**INSTRUCTIONS FOR THE TASK**.
Convert the material, from the line containing "Task: Click the gray" through the end, into a Markdown table with the columns Row and Text. Number each line in the Row column, put the line itself under Text, omit blank lines, and leave the pictures out.

— start EXERCISE DATA —

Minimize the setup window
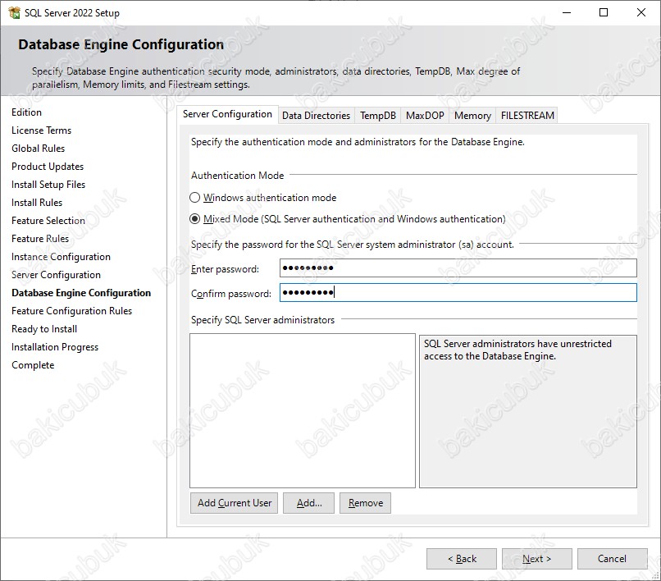The height and width of the screenshot is (581, 661). point(567,12)
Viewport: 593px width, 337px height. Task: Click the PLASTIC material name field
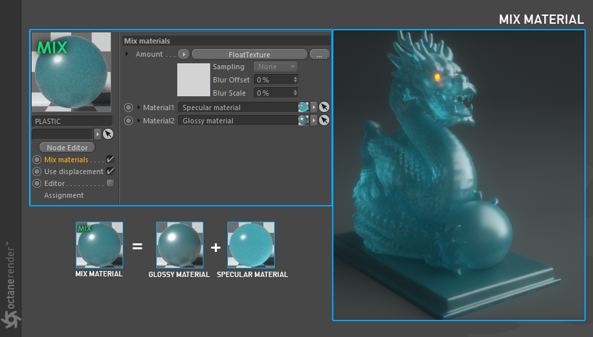click(x=72, y=121)
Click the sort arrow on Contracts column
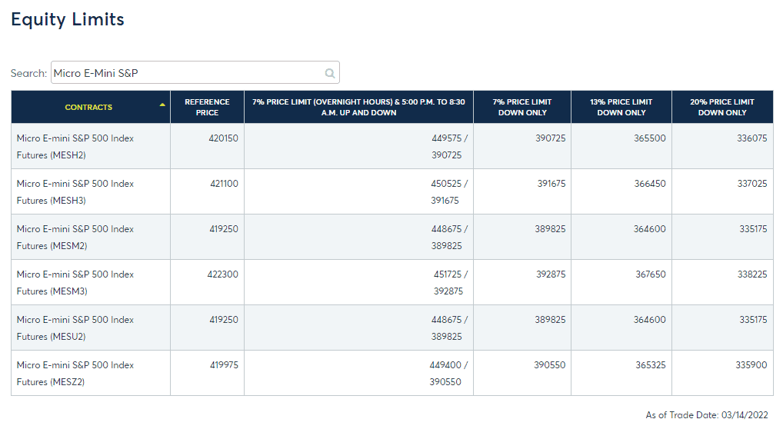This screenshot has height=439, width=783. (x=162, y=105)
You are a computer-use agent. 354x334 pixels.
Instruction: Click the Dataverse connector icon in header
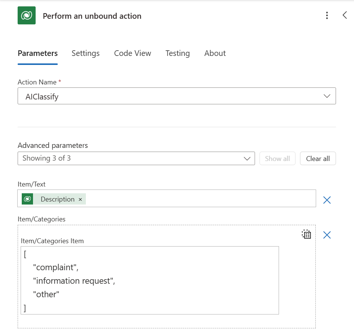[x=27, y=16]
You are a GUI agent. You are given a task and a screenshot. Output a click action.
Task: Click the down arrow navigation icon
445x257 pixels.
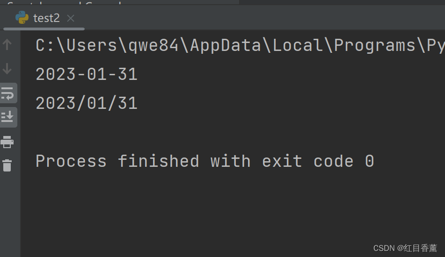coord(7,69)
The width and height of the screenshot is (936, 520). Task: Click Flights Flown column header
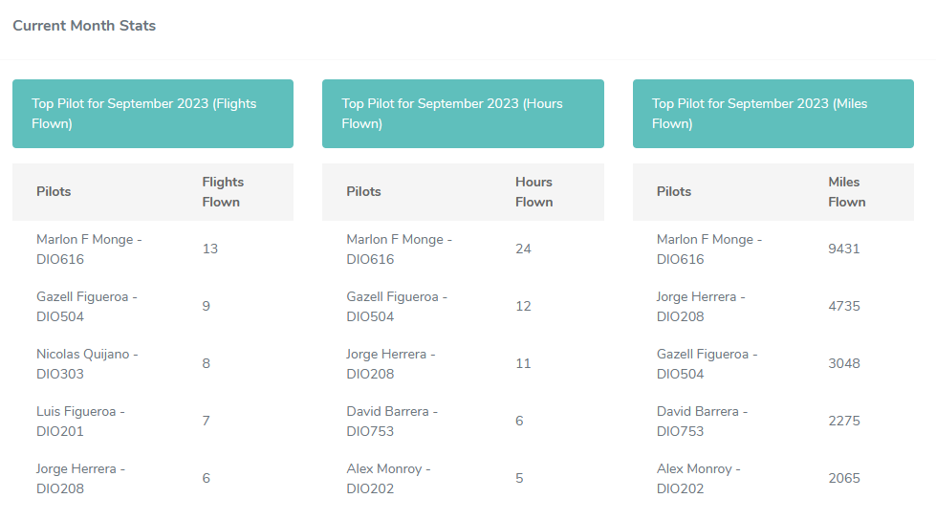[223, 192]
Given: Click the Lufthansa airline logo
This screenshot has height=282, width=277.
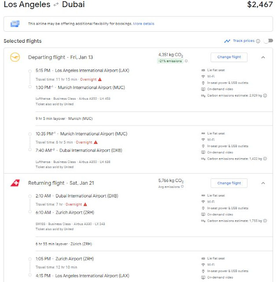Looking at the screenshot, I should (15, 57).
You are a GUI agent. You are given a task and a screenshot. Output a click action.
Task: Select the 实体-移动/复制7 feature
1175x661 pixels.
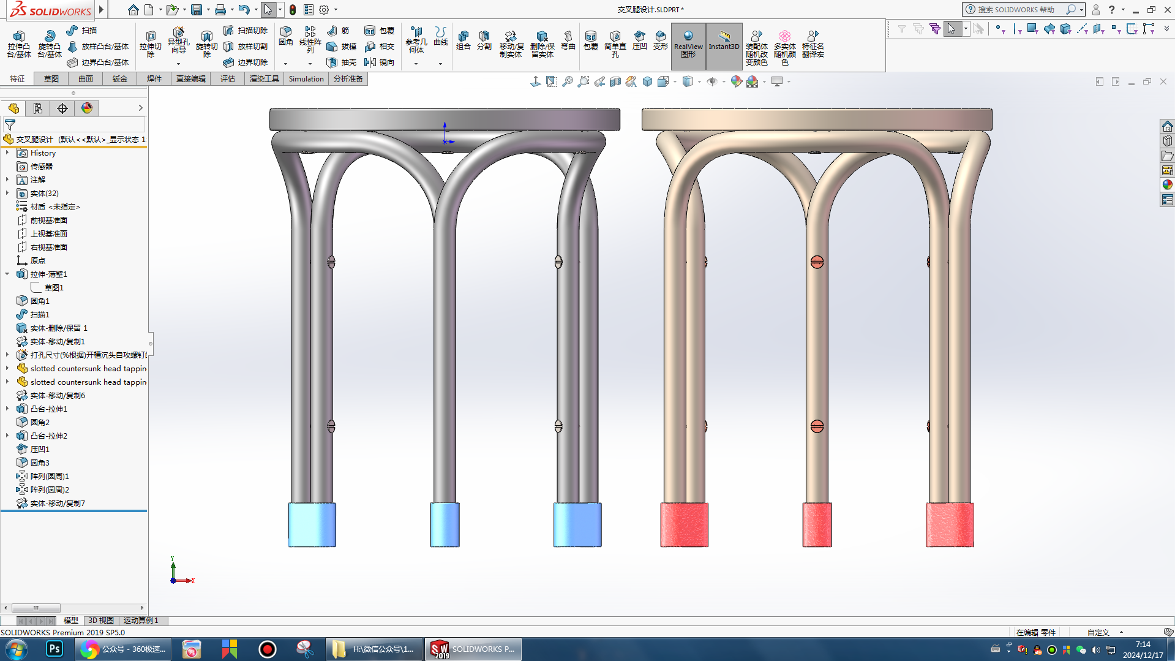(58, 504)
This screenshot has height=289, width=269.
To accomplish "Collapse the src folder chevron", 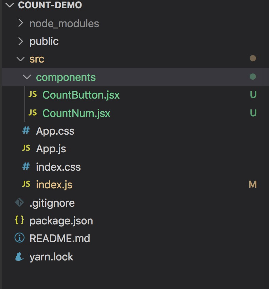I will tap(20, 59).
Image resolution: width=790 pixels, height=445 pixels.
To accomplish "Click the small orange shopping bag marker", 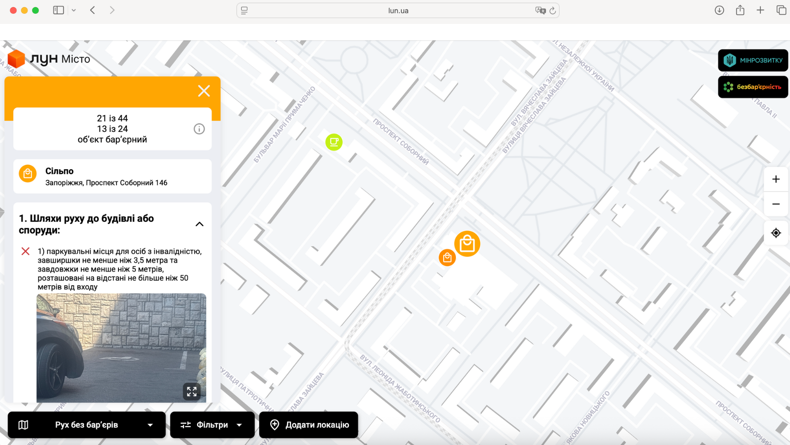I will coord(447,258).
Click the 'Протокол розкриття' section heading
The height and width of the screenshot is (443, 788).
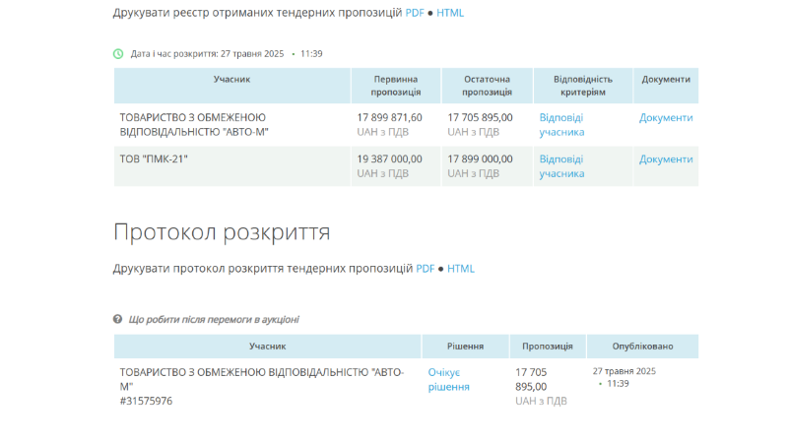222,232
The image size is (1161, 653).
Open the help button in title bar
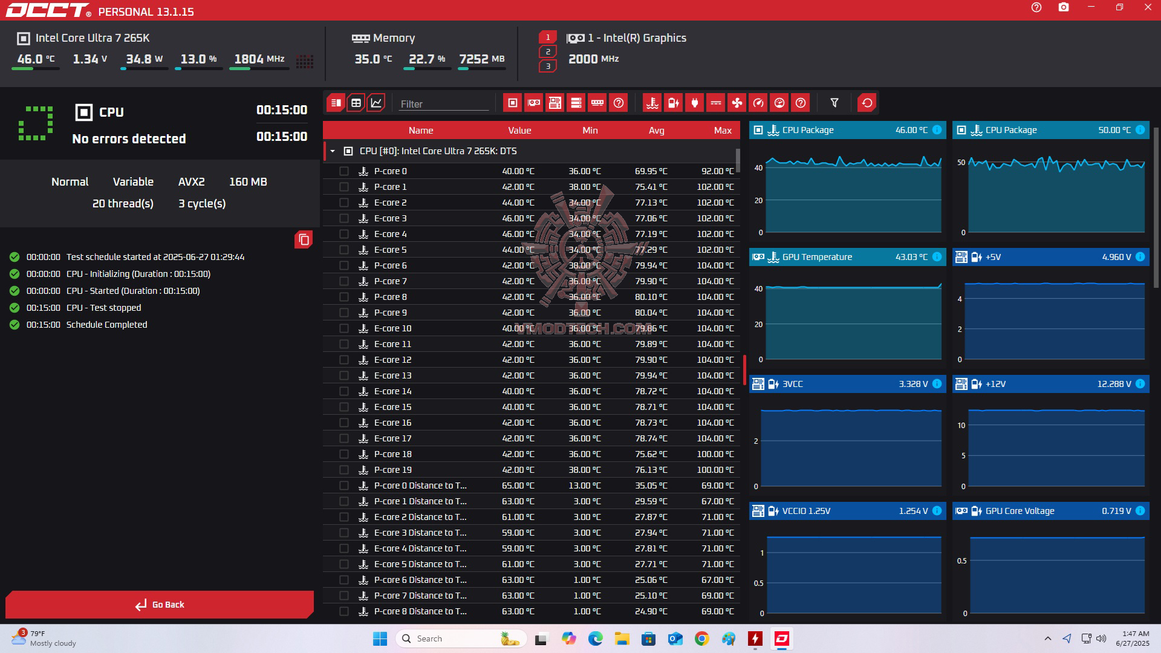coord(1036,8)
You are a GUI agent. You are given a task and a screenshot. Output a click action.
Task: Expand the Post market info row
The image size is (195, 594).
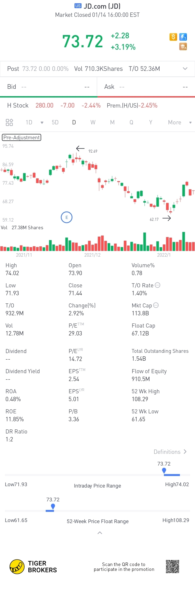(185, 69)
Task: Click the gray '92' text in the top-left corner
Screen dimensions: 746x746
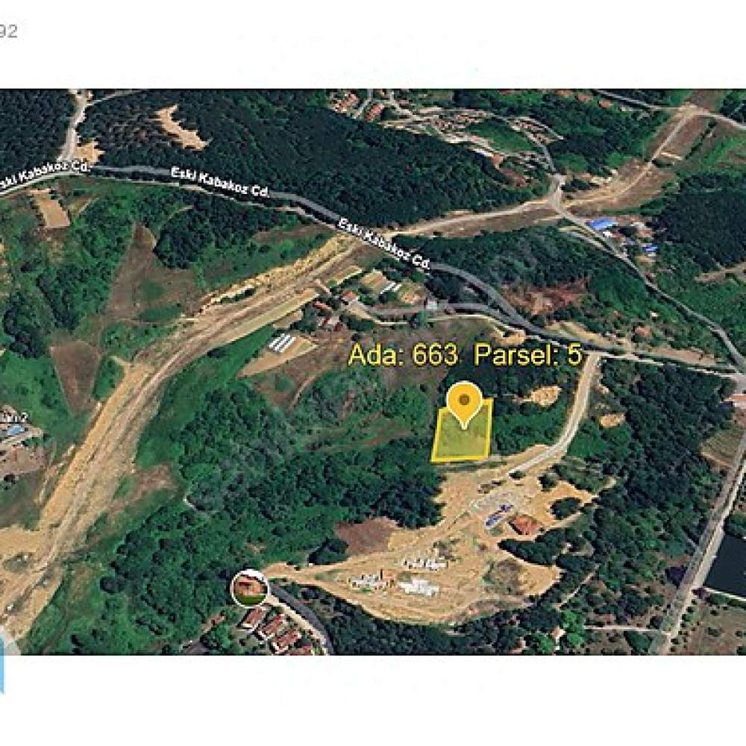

— end EXERCISE DATA —

**CORRECT OUTPUT**.
| Row | Text |
|---|---|
| 1 | Task: Click the gray '92' text in the top-left corner |
| 2 | Screen dimensions: 746x746 |